Dal libro di Giosuè (Gs 5,9-12)
In quei giorni, il Signore disse a Giosuè: «Oggi ho allontanato da voi l’infamia dell’Egitto». Gli Israeliti rimasero accampati a Gàlgala e celebrarono la Pasqua al quattordici del mese, alla sera, nelle steppe di Gerico. Il giorno dopo la Pasqua mangiarono i prodotti della terra, àzzimi e frumento abbrustolito in quello stesso giorno. E a partire dal giorno seguente, come ebbero mangiato i prodotti della terra, la manna cessò. Gli Israeliti non ebbero più manna; quell’anno mangiarono i frutti della terra di Canaan.
Dalla seconda lettera di san Paolo apostolo ai Corinzi (2Cor 5,17-21)

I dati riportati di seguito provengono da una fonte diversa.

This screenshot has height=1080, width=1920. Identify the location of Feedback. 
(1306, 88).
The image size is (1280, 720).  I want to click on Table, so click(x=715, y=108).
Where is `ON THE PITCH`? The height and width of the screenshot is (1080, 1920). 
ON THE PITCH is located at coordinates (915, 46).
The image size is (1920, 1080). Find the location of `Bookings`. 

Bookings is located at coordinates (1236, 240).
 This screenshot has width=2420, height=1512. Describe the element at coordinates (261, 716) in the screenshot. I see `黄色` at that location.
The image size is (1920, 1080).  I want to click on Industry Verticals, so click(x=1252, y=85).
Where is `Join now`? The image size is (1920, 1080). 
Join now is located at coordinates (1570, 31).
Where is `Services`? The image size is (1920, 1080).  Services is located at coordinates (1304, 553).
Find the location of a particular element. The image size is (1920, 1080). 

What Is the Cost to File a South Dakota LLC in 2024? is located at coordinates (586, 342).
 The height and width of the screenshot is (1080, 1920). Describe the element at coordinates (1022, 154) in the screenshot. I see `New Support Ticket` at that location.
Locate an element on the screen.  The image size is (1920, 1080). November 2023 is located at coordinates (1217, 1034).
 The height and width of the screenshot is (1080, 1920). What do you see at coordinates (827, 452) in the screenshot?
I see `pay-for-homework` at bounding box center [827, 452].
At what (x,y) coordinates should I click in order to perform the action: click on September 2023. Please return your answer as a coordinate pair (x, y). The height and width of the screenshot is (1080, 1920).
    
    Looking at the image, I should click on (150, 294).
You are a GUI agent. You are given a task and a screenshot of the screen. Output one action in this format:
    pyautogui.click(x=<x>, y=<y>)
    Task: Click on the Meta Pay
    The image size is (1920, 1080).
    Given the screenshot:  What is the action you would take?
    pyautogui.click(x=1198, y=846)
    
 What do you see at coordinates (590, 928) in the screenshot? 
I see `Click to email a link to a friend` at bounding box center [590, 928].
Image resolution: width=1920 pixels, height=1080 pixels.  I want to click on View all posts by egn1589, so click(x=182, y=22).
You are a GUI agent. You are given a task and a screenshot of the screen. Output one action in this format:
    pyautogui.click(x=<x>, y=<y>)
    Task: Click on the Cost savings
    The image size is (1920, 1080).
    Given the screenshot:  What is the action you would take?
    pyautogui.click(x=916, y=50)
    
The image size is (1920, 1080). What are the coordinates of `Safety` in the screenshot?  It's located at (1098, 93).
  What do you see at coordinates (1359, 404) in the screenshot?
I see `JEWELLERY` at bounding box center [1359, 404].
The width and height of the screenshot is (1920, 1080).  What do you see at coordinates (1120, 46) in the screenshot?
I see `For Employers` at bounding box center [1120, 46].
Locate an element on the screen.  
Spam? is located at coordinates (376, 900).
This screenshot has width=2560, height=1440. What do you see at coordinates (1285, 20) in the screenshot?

Fratelli, se uno è in Cristo, è una nuova creatura; le cose vecchie sono passate; ecco, ne sono nate di nuove. Tutto questo però viene da Dio, che ci ha riconciliati con sé mediante Cristo e ha affidato a noi il ministero della riconciliazione. Era Dio infatti che riconciliava a sé il mondo in Cristo, non imputando agli uomini le loro colpe e affidando a noi la parola della riconciliazione. In nome di Cristo, dunque, siamo ambasciatori: per mezzo nostro è Dio stesso che esorta. Vi supplichiamo in nome di Cristo: lasciatevi riconciliare con Dio. Colui che non aveva conosciuto peccato, Dio lo fece peccato in nostro favore, perché in lui noi potessimo diventare giustizia di Dio.
Dal Vangelo secondo Luca (Lc 15,1-3.11-32)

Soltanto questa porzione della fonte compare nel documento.